• Selected text:
_ _ _ _ _

For Entrepreneurs

Entrepreneurs are often frustrated with the process of raising venture capital—and for good reason. Time intensive and redundant processes. Long cycle times. An extraordinary amount of work with an uncertain outcome. As former entrepreneurs, as well as venture capitalists, we designed a better alternative.

Spend Less Time Fund-Raising

Correlation Ventures makes investment decisions in just two weeks or less—so you can close sooner and grow faster. In addition, we minimize disruptions to entrepreneurial teams by not repeating due diligence performed by your lead investors, such as calling key customers and partners. We simply need a handful of readily-available documents to evaluate an opportunity.

Get the Capital You Need

More than one third of U.S. venture financings don’t raise as much capital as they targeted. And many venture-funded companies fail because they run out of capital before finding out whether their technology works or their product sells. Correlation Ventures offers an ideal source of capital to fill out a financing round. As many entrepreneurs and investors have learned the hard way, it’s often wise to take the money when it’s available.

_ _ _ _ _

• Information shown:
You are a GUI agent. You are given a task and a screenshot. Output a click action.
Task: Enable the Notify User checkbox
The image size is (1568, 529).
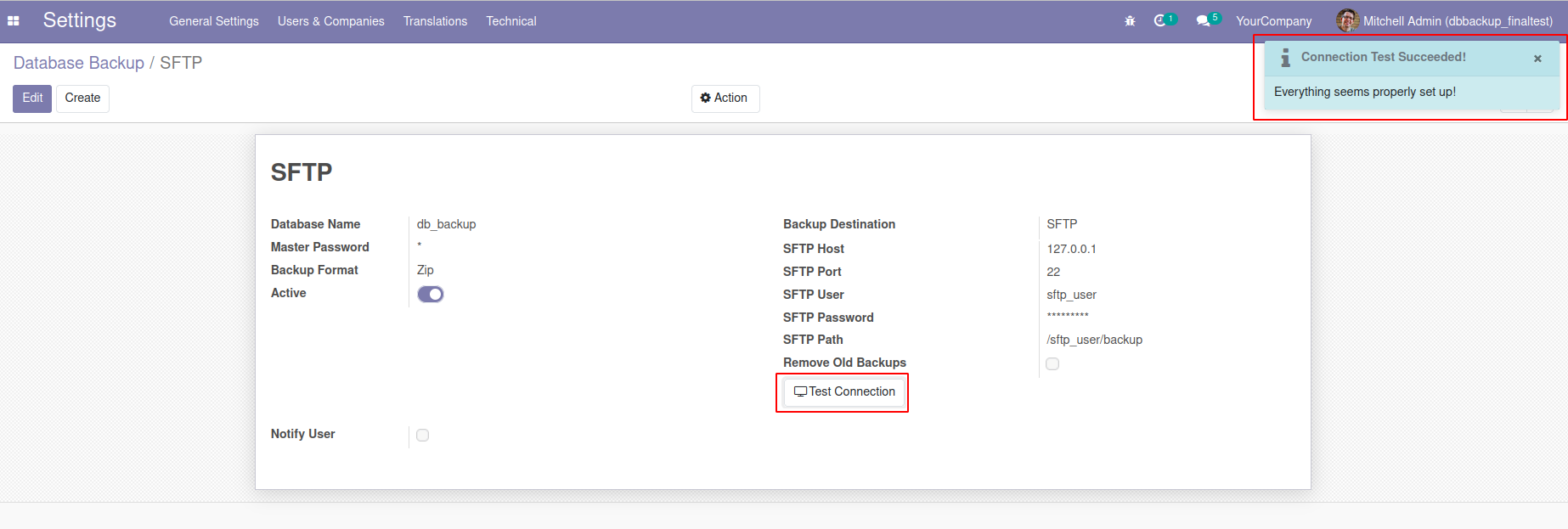pyautogui.click(x=423, y=435)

_ _ _ _ _

• Task objective: Copy everything from "For Entrepreneurs" down to "evaluate an opportunity." in the text for entrepreneurs, swapping in "ten days" wherever "two weeks" appears.

• Problem solution:
For Entrepreneurs

Entrepreneurs are often frustrated with the process of raising venture capital—and for good reason. Time intensive and redundant processes. Long cycle times. An extraordinary amount of work with an uncertain outcome. As former entrepreneurs, as well as venture capitalists, we designed a better alternative.

Spend Less Time Fund-Raising

Correlation Ventures makes investment decisions in just ten days or less—so you can close sooner and grow faster. In addition, we minimize disruptions to entrepreneurial teams by not repeating due diligence performed by your lead investors, such as calling key customers and partners. We simply need a handful of readily-available documents to evaluate an opportunity.